4. Art-Net distribution with fibre backbone and hot-failover
Six SF-CTRL-ART-SPI-1024 controllers connect to the venue’s central media server via a fibre backbone with hot-failover. Scene refresh runs at 40 Hz across all 49,800 pixels with zero measurable inter-zone lag — the colour wave reads as a single continuous gesture across the full ceiling.
5. SK6812 RGBW with dedicated white channel for service mode
The backbar wall uses SK6812 RGBW with a dedicated W channel, giving a clean dimmed white for “service mode” without the muddy mixed white typical of RGB-only addressable strips.
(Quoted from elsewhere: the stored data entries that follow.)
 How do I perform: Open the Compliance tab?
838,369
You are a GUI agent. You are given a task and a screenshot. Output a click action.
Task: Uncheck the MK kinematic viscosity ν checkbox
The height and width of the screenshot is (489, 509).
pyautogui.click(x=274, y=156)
The bottle display reads naturally for clean-up shifts and product-photography sessions.
Result
Fabrication closed in eight weeks. On-site install ran across two weeks with scissor-lift access and overnight venue closures:
- Week 1, Days 1–4: CNC sub-frame, cable trays, Art-Net backbone, driver bay commissioning
- Week 1, Days 5–7: Ceiling RGB neon flex installation, sculpture-by-sculpture
- Week 2, Days 8–10: Backbar pixel wall + under-bar COB ambient
- Week 2, Days 11–14: Pixel mapping, scene programming, media server integration, hand-off
The venue opened on schedule and has run a full programmed scene calendar nightly since. Six months into trading, the system has logged zero dead pixels, zero driver swap-outs, and zero measurable colour drift between the ceiling and the backbar wall. Aurora Entertainment Group has briefed Senfey on their second venue, a 1,600 m² site in Brno, using the same RGB neon flex architecture at greater scale — joining our wider commercial case portfolio.